Initialization part 2

Author

galopy

Published

October 19, 2023

Initializing weights Part 2

Diagram of a balance

This blog will teach us about Layer-wise Sequential Unit-Variance (LSUV), layer normalization, and batch normalization. This blog is based on lesson 17 of the FastAI course.

LSUV is a straightforward technique for initializing weights. Layer norm and batch norm do not initialize weights before the training, but they help the model train by modifying the statistics of the weights.

First, we import libraries and do required setups.

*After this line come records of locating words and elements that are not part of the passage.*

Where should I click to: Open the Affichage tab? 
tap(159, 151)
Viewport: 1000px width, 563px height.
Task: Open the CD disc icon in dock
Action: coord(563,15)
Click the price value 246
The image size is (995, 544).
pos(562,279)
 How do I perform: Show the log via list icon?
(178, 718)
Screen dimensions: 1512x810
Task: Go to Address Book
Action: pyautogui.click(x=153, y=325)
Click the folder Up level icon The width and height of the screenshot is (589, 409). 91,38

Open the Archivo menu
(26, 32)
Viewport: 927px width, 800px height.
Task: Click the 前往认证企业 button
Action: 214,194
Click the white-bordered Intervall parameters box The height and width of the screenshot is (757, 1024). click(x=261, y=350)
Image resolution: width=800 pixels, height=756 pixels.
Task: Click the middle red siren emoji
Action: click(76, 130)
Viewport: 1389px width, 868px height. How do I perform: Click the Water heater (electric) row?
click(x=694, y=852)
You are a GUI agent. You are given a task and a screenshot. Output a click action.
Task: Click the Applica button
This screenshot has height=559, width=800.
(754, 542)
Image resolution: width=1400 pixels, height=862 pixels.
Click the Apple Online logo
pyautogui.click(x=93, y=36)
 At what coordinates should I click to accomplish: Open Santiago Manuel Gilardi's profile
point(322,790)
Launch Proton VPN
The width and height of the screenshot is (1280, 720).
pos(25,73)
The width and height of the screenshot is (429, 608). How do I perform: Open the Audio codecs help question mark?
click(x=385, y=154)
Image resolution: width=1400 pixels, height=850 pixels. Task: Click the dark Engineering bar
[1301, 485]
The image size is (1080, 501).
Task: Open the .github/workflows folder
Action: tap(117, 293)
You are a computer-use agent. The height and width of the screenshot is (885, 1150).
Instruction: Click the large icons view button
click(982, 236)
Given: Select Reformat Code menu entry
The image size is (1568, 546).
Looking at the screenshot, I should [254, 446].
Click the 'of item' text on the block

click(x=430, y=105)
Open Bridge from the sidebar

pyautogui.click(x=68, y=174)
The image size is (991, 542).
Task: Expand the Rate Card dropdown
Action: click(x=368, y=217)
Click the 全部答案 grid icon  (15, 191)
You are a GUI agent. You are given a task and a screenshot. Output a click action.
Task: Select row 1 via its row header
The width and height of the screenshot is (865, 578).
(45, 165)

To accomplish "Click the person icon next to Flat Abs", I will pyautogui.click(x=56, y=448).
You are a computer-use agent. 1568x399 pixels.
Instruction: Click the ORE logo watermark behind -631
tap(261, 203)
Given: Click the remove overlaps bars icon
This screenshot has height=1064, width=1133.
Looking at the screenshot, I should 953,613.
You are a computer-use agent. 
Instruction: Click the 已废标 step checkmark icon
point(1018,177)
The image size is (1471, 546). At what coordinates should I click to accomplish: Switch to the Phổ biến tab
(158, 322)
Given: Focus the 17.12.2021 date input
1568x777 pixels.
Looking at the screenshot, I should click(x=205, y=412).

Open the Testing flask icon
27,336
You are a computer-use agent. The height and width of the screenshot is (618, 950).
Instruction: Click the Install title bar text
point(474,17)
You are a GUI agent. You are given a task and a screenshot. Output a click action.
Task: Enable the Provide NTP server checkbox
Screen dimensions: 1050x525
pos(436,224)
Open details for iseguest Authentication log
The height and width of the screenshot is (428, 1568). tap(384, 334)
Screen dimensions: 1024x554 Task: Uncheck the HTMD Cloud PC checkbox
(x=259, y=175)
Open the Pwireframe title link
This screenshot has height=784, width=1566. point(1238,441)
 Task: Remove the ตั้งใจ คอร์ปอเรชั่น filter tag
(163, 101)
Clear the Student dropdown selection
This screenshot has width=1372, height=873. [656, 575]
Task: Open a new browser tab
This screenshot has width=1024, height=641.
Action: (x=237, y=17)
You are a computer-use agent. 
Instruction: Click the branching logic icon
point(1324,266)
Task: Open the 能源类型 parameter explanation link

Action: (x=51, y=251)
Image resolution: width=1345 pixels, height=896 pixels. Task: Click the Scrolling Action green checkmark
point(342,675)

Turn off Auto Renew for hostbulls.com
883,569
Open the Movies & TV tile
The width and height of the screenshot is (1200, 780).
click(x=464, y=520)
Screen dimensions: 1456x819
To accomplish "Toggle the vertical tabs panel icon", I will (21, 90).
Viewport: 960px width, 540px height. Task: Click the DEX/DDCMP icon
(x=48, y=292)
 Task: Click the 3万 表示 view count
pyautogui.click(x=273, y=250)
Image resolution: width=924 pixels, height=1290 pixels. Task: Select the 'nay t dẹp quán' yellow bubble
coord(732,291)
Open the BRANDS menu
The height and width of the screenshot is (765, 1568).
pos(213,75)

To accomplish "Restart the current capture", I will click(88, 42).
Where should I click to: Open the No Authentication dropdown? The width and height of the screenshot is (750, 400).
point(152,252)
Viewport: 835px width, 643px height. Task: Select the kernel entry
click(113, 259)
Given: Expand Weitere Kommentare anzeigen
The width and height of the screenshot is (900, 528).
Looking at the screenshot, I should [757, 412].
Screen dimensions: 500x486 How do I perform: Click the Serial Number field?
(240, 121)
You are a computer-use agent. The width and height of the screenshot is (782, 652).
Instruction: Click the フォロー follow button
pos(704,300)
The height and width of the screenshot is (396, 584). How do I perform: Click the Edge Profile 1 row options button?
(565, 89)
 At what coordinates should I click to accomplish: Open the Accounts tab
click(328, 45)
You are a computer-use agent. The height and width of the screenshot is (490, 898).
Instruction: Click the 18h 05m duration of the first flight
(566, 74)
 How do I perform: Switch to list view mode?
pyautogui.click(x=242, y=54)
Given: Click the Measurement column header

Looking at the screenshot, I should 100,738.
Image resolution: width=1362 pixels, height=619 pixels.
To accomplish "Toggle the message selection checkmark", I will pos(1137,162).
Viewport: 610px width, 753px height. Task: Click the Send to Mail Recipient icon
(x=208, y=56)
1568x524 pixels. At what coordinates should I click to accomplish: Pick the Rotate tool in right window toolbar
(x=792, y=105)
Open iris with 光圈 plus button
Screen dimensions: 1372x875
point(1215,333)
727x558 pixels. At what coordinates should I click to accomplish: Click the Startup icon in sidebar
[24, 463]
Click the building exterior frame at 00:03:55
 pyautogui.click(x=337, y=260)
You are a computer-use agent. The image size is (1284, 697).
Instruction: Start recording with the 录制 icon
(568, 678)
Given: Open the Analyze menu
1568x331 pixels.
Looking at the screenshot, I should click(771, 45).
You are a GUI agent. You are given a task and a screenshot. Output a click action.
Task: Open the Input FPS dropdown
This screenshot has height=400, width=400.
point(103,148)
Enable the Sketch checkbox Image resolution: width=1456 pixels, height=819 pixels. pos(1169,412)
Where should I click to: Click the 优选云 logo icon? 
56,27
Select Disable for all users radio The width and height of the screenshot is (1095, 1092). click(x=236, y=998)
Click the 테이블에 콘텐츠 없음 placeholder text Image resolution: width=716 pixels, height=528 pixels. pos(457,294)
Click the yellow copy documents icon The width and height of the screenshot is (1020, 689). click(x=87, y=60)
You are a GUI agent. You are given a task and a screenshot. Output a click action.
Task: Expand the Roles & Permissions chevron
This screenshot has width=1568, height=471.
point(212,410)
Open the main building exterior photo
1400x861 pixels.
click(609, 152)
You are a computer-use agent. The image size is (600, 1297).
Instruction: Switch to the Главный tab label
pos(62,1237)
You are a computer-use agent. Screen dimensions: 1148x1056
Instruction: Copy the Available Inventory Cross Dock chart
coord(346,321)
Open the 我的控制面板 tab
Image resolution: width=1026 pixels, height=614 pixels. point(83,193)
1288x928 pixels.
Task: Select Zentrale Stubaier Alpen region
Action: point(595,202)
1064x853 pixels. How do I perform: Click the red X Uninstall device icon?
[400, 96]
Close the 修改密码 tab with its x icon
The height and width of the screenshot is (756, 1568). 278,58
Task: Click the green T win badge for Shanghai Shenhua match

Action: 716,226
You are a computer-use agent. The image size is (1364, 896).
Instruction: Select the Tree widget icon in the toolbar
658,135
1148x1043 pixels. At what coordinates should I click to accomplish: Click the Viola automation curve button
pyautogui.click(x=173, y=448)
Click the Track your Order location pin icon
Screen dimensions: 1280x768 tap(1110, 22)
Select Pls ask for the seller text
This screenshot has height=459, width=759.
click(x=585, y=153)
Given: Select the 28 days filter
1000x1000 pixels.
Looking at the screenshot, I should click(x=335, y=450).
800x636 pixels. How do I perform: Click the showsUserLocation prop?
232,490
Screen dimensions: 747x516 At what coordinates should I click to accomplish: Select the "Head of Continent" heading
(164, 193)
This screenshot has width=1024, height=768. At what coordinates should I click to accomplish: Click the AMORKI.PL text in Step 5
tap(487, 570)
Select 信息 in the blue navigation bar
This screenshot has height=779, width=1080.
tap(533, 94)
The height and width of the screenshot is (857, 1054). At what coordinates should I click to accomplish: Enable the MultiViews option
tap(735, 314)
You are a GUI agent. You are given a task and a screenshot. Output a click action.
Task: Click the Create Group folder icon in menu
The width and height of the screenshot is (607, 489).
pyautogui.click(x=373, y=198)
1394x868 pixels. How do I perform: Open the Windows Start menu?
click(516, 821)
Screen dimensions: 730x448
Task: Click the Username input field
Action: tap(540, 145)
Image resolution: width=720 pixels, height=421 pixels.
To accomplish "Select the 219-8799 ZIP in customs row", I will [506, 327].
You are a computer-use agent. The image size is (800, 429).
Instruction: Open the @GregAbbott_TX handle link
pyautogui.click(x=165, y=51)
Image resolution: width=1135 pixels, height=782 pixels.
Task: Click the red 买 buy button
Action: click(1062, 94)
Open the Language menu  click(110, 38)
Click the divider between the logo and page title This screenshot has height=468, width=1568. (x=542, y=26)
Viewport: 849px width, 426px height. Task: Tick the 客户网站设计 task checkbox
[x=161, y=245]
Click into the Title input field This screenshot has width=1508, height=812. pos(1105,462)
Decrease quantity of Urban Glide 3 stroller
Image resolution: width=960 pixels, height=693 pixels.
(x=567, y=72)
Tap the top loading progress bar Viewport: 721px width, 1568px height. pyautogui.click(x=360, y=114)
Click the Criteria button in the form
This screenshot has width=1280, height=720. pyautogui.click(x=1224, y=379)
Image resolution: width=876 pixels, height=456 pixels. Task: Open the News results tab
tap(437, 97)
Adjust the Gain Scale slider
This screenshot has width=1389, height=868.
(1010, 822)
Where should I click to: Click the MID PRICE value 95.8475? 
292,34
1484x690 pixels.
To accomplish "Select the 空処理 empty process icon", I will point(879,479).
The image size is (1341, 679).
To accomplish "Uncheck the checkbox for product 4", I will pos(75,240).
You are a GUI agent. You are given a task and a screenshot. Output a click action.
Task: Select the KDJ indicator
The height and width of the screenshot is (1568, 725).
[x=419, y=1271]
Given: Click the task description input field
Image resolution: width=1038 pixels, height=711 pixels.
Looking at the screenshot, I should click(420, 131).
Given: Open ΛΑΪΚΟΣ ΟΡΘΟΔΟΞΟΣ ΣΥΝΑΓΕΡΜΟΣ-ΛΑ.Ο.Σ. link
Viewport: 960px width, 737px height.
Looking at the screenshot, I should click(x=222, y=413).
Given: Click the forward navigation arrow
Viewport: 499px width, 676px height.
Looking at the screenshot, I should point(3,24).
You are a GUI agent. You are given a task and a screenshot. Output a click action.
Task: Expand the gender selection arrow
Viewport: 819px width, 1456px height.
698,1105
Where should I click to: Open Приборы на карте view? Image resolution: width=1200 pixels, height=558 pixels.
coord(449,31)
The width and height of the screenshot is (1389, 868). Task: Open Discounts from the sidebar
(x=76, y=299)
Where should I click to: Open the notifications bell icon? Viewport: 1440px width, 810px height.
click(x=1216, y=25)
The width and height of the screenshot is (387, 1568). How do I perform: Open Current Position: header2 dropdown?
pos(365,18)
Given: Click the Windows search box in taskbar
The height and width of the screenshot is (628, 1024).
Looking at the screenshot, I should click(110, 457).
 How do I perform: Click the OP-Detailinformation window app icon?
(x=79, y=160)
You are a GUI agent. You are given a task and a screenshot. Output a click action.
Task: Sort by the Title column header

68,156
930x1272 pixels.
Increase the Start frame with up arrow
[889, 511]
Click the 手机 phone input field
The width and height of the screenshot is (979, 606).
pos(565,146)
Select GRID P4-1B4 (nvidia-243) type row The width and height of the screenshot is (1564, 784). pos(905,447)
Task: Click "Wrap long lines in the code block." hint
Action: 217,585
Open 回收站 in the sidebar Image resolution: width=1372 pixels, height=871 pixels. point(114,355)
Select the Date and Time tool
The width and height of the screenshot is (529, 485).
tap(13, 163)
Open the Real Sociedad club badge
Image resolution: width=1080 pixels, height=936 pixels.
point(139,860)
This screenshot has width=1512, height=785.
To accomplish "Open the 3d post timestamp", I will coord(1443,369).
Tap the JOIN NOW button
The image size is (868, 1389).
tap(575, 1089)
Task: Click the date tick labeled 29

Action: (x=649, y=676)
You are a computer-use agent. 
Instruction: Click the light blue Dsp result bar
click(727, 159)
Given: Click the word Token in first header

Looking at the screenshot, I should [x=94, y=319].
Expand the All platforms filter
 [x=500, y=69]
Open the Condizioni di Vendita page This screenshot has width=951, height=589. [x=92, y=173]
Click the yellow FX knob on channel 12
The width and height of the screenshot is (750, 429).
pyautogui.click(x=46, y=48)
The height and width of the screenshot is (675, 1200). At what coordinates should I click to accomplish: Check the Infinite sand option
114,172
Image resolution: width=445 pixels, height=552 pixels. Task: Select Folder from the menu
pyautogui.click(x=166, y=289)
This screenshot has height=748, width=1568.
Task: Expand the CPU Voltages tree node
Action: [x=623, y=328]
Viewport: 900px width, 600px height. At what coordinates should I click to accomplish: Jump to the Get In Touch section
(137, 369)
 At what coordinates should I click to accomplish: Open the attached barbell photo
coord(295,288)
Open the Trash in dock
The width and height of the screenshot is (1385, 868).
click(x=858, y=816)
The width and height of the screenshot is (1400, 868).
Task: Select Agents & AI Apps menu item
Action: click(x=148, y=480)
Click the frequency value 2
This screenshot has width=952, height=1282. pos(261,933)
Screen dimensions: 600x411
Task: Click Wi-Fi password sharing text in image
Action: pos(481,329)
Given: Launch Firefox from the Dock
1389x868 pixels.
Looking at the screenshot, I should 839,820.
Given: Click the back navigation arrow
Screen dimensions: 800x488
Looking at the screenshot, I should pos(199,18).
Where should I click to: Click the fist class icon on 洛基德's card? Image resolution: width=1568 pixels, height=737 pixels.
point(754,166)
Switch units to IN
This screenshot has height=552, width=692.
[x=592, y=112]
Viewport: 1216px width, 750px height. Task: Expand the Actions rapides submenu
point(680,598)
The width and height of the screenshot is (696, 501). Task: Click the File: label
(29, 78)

from google.colab import drive
drive.mount('/content/drive')


!pip -q install torcheval
!pip -q install datasets

import pickle,gzip,math,os,time,shutil,torch,matplotlib as mpl,numpy as np,matplotlib.pyplot as plt
import sys,gc,traceback
import fastcore.all as fc
from collections.abc import Mapping
from pathlib import Path
from operator import attrgetter,itemgetter
from functools import partial
from copy import copy
from contextlib import contextmanager

import torchvision.transforms.functional as TF,torch.nn.functional as F
from torch import tensor,nn,optim
from torch.utils.data import DataLoader,default_collate
from torch.nn import init
from torcheval.metrics import MulticlassAccuracy
from datasets import load_dataset,load_dataset_builder

from miniai.datasets import *
from miniai.conv import *
from miniai.learner import *
from miniai.activations import *
from miniai.xtras import *

from fastcore.test import test_close

torch.set_printoptions(precision=2, linewidth=140, sci_mode=False)
torch.manual_seed(1)

import logging
logging.disable(logging.WARNING)

Mounted at /content/drive
/content/drive/MyDrive/Colab Notebooks
     ━━━━━━━━━━━━━━━━━━━━━━━━━━━━━━━━━━━━━━━━ 179.2/179.2 kB 3.7 MB/s eta 0:00:00
     ━━━━━━━━━━━━━━━━━━━━━━━━━━━━━━━━━━━━━━━━ 519.6/519.6 kB 7.7 MB/s eta 0:00:00
     ━━━━━━━━━━━━━━━━━━━━━━━━━━━━━━━━━━━━━━━━ 115.3/115.3 kB 14.5 MB/s eta 0:00:00
     ━━━━━━━━━━━━━━━━━━━━━━━━━━━━━━━━━━━━━━━━ 194.1/194.1 kB 16.1 MB/s eta 0:00:00
     ━━━━━━━━━━━━━━━━━━━━━━━━━━━━━━━━━━━━━━━━ 134.8/134.8 kB 14.9 MB/s eta 0:00:00
     ━━━━━━━━━━━━━━━━━━━━━━━━━━━━━━━━━━━━━━━━ 302.0/302.0 kB 24.5 MB/s eta 0:00:00

Just like the last time, we will use pytorch datasets. But this time, we will normalize the dataset before we create the dataloaders.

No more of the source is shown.